After simulation and validation, in order to estimate the non-urban loss during urbanization in the next decade, we predicted urban expansion for the year 2024. As we demonstrated that the DBN-CA model was more stable and had better performance than the ANN-CA model in 2015, it was used to simulate urban expansion based on the 2015 land use map and other global or constraint variables, as well as the 7 × 7 window Moore neighborhoods. Figure 11 shows the potential non-urban areas that were more likely to be converted into urban land in 2024. According to the statistics, there will be almost 8946.36 hectares (13.513%) of non-urban land that may be lost over the next ten years, and these are located along the border of each town. The results also showed the outward expansion trend of Jiaxing City.

5. Conclusions

This paper made a brief quantitative analysis of non-urban land conversion of Jiaxing City in Zhejiang Province from 2000–2015. The historical data showed that 18.175% of the non-urban land was converted to urban areas, and the urban areas had increased from 10.282%–28.925%. Furthermore, an integrated model by associating the bat algorithm, the deep belief network, cellular automata and GIS was developed to model non-urban land use changes and understand the processes of urban growth. The DBN-CA model framework was proposed, which included spatial data processing, DBN training, urban growth simulation, validation and effective prediction. The DBN-CA model framework with high simulation precision and strong self-adaptive ability was built for the public.
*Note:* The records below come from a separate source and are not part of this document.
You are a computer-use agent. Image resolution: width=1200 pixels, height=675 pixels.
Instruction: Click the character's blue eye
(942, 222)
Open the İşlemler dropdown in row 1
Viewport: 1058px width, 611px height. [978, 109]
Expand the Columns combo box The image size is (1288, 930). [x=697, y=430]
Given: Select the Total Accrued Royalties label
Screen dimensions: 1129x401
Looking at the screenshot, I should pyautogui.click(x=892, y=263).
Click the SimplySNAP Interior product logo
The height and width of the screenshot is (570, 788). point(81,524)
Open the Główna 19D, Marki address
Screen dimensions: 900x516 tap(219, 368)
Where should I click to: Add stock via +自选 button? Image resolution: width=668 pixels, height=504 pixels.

This paper obtained the urban growth transition rules from 2000–2008 in Jiaxing City based on the bat algorithm, unsupervised learning (pre-training) and the supervised learning (BP fine-tuning) of DBN. Land use from 2008–2015 was used to simulate and validate the optimum DBN structure. To reduce the random error of the models, 200 iterations of the DBN-CA and ANN-CA model simulations were conducted. The five-number summary of the simulation overall accuracy and kappa coefficient showed that the DBN-CA model was much more stable than the ANN-CA model. Analyzing the best results of these two models, the kappa coefficients are all greater than 75%, but the one for the DBN-CA model is 2.215% higher than that for the ANN-CA model. This demonstrates that DBN-CA and ANN-CA are both able to simulate complex and nonlinear urban growth. This also demonstrated that the DBN-CA is a new promising approach to simulate urban growth due to its higher simulation accuracy and stability. Finally, according to the prediction of urban growth of Jiaxing City for 2024, it will still present an expansion trend for towns. The predicted land use map indicated that 8946.36 hectares of non-urban areas will be converted to urban areas in 2015.
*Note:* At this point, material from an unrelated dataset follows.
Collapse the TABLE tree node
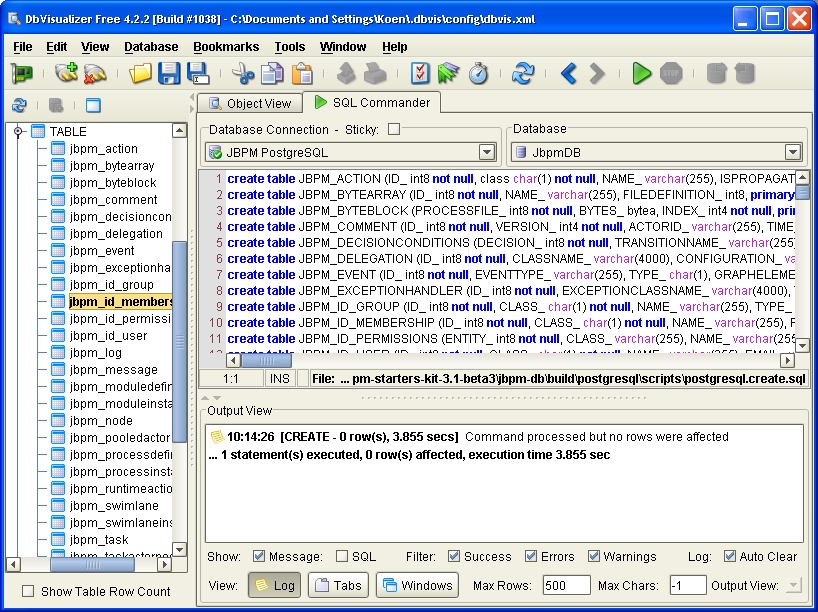The image size is (818, 612). (x=18, y=131)
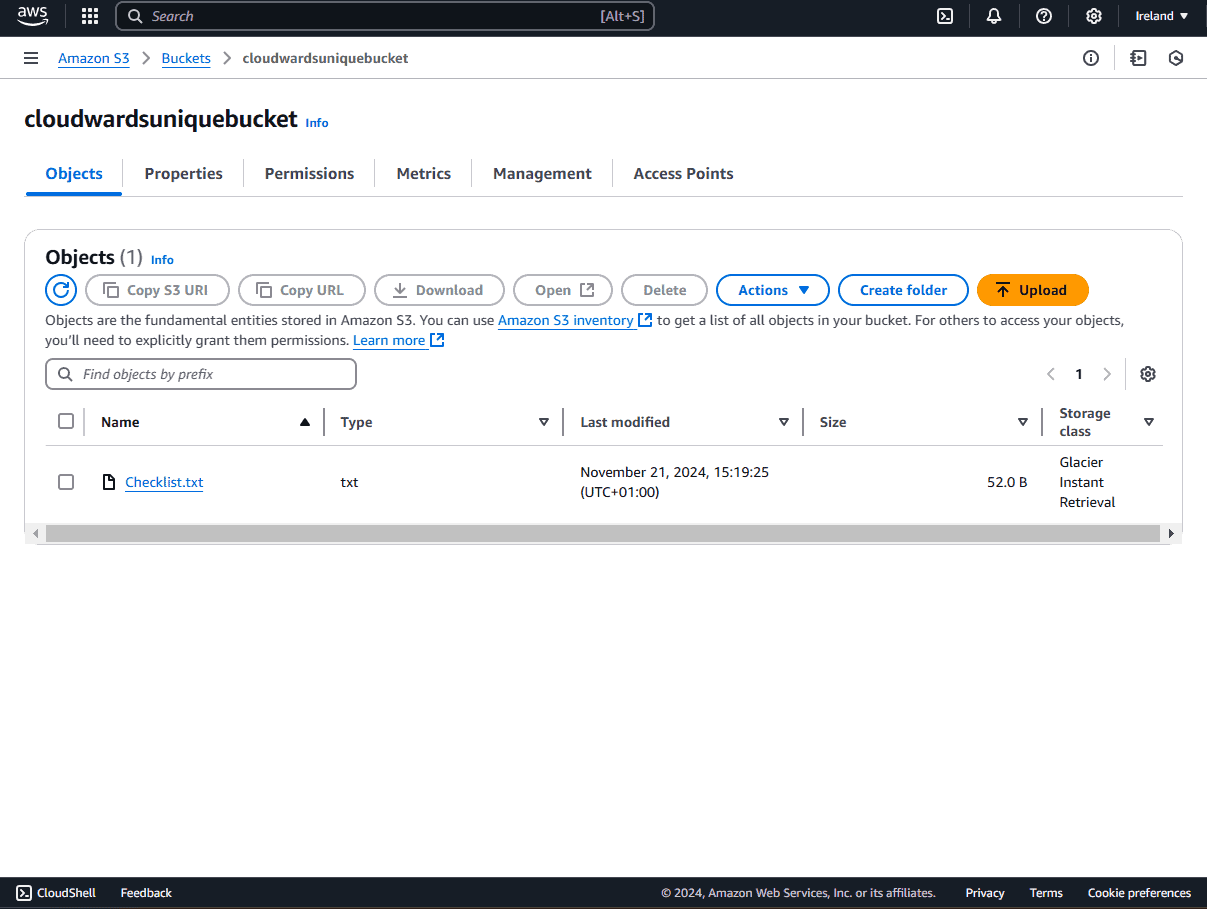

The proposed model used to simulate the urban growth in the example of Jiaxing City led to a new and effective land use change and urban expansion simulation approach. The DBN-CA model can be considered as a useful tool for urban planning and its related personnel, ecologists and resource managers who are committed to sustainable development. However, the bat algorithm requires more than 10 hours to optimize the DBN for 40 bats and 200 iterations on a personal computer with a 3.60-GHz CPU and 8 GB RAM. Therefore, a future study direction may be to investigate methods of improving the calculation speed. Moreover, as the “non-urban” category in this paper is very widely defined, a more refined classification would enable us to understand which type of land is more suitable to develop into urban land.